Rupert Everett says he ‘could have been killed’ by notorious serial killer Dennis Nilsen
Rupert Everett has said he “could have been killed” by serial killer Dennis Nilsen as they frequented the same bar.
Everett told Piers Morgan that he used to frequent the same pub where Nilsen, a necrophile and one of the UK’s most prolific serial killers, would pick up victims.
Speaking on Morgan’s Life Stories, Everett said: “He was in the pub that I used to go to… Yeah, so I could be dead. He used to go the Coleherne, which was this leather bar.”
He added: “No I didn’t know him but he was there. I mean, that’s where he got two or three of his victims from.”
Dennis Nilsen murders made Rupert Everett realise how ‘dangerous’ life is
Nilsen, who died in 2018, was jailed for life in 1983 after a six-year spree which saw him murder at least 12 men and boys and attempt to kill seven others.
Rupert Everett went on to reveal that Nilsen’s grisly killing spree completely put him off the idea of ever having children as he realised “how dangerous” the world can be.
“I knew just recently how dangerous you know my life was,” he said.
“Which is one of the reasons I would hate to have children.
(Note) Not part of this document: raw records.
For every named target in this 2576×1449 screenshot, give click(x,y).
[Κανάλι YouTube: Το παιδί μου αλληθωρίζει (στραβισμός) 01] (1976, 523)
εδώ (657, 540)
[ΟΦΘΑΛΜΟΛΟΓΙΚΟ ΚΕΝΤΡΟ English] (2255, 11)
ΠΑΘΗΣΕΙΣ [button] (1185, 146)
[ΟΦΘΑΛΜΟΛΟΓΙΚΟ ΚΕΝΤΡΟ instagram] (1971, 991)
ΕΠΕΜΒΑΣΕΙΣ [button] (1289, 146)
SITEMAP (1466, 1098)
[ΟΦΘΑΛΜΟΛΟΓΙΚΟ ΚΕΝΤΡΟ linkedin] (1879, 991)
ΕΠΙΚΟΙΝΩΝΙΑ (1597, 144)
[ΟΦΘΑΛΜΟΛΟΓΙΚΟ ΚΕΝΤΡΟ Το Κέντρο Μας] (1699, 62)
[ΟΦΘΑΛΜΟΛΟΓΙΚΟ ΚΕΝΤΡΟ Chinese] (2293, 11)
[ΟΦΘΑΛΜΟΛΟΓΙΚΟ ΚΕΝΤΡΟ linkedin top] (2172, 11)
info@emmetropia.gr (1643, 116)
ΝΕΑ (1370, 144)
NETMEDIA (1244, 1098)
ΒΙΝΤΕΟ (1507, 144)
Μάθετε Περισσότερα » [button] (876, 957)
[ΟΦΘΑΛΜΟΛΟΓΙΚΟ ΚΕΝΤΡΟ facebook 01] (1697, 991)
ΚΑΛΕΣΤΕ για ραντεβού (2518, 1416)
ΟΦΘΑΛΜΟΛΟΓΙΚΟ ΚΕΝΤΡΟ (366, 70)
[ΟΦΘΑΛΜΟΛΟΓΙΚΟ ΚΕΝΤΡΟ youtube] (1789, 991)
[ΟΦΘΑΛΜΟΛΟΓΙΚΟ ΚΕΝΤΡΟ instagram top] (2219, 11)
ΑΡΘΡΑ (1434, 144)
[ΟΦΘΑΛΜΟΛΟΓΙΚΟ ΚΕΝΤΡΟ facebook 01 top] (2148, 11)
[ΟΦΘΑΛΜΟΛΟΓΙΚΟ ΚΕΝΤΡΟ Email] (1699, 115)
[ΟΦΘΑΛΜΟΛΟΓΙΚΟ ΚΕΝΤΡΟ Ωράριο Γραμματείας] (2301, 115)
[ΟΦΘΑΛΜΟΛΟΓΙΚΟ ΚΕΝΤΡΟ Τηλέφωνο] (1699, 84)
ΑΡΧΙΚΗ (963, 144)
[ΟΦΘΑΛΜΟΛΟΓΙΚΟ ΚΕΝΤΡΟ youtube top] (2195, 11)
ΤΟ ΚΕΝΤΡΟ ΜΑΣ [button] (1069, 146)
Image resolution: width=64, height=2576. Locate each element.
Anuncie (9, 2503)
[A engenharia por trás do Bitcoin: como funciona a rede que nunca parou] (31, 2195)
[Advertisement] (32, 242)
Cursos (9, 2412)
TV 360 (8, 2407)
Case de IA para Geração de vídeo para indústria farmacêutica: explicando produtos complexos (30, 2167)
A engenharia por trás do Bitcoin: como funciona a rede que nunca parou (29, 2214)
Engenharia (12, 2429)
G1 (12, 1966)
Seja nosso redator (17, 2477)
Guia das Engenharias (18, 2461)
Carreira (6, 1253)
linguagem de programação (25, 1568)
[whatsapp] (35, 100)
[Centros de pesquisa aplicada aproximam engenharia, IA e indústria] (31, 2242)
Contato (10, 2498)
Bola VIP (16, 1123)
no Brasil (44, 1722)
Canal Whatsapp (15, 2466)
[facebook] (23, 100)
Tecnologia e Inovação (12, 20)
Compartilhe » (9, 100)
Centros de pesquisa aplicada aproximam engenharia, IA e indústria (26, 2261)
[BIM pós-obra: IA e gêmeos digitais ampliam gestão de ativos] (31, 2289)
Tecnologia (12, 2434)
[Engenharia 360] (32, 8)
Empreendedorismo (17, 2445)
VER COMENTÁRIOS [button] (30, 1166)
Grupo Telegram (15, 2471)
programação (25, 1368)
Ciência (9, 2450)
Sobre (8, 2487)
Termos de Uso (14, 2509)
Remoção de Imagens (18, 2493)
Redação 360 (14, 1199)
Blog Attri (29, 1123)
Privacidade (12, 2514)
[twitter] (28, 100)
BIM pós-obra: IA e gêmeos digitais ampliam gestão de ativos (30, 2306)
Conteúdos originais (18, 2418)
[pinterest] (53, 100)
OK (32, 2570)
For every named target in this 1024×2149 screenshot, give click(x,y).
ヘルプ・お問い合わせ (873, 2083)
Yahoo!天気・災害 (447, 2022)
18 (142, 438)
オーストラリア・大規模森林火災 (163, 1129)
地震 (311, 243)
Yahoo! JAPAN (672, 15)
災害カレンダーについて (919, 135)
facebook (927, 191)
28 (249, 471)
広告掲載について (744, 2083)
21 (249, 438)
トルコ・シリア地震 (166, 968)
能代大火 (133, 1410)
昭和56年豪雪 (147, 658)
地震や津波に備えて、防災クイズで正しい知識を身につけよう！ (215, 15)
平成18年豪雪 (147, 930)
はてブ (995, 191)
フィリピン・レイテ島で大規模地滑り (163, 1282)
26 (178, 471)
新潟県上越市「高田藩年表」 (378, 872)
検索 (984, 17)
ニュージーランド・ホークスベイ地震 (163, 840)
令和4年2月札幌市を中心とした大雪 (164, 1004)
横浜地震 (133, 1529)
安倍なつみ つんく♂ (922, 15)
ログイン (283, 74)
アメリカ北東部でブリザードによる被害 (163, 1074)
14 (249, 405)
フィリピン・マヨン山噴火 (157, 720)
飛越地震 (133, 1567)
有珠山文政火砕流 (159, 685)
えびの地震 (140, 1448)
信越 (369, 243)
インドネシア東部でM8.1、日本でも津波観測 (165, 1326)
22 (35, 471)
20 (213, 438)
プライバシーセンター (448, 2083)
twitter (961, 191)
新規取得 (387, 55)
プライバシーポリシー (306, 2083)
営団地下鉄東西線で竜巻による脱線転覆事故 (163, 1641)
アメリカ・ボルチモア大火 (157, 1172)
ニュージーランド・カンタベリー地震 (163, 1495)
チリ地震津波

Because there – there must, the terror if you’ve led a dangerous life yourself, imagining how dangerous your kid’s life could be.”
Everett went on to tell Morgan that he never met any of Nilsen’s victims personally.
However, Morgan pointed out that he could have met some of them and not known it.
“Oh I don’t know, maybe yes, I don’t know,” Everett said.
He continued: “Oh I think everybody [knew], well straight after he – he’d been, the trial and everything like that, everyone knew that he’d been in that bar.”
Dennis Nilsen’s brutal murders shocked the queer community in the 1980s when they finally came to light after human remains were found to be clogging the drains outside his home.
It was later discovered that he had boiled, burned and sometimes flushed the dismembered bodies of his victims.
Nilsen was sentenced to life imprisonment in 1983 for his crimes with an order that he serve at least 25 years. This was later amended to prevent him from ever being released.
He died in 2018, and was later portrayed by David Tennant in the 2020 ITV drama Des.